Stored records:
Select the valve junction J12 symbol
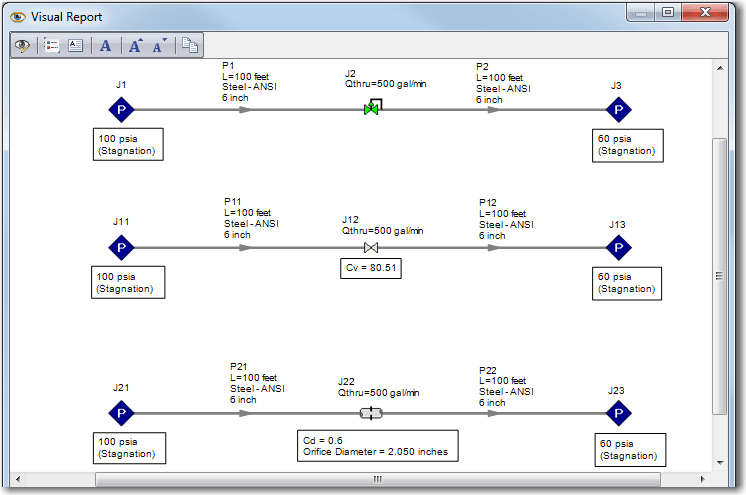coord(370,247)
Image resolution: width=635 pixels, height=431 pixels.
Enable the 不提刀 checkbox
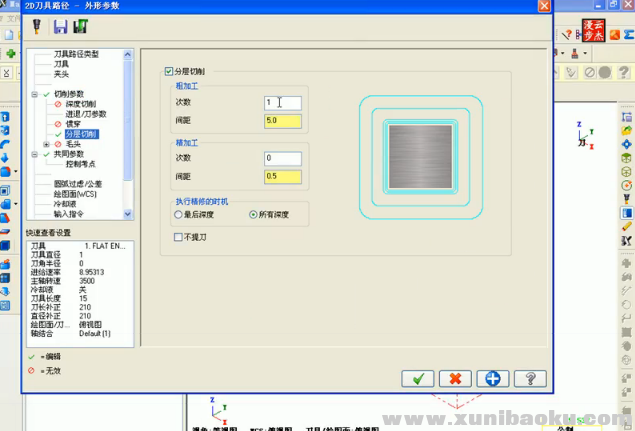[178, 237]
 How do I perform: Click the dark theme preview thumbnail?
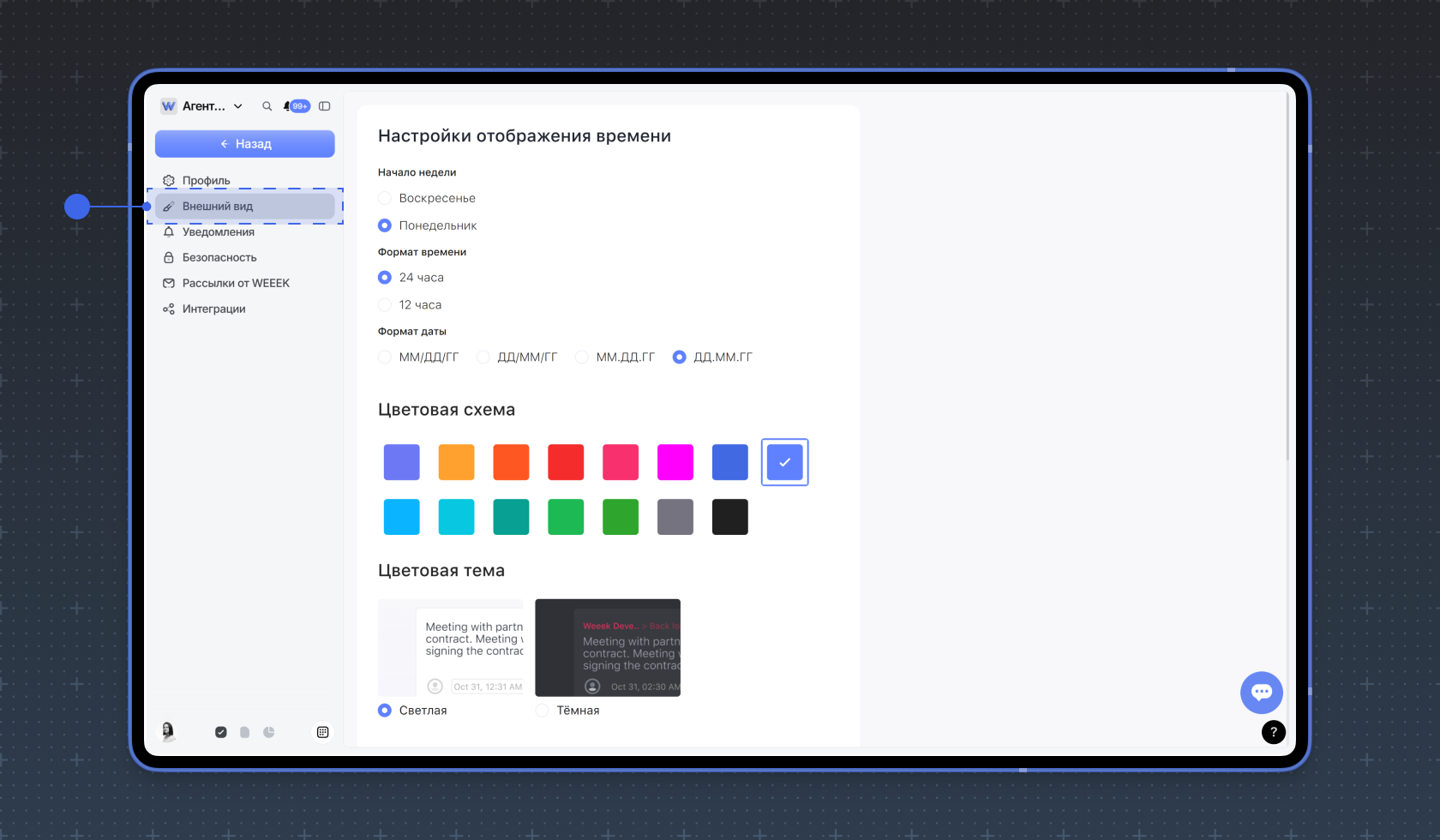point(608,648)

WHAT TO WORK ON |
Every entry should be written out word for word, except for its pictures.

WRITTEN ANSWER |
Select the valve junction J12 symbol
coord(370,247)
Image resolution: width=635 pixels, height=431 pixels.
Enable the 不提刀 checkbox
[178, 237]
 How do I perform: Click the dark theme preview thumbnail?
point(608,648)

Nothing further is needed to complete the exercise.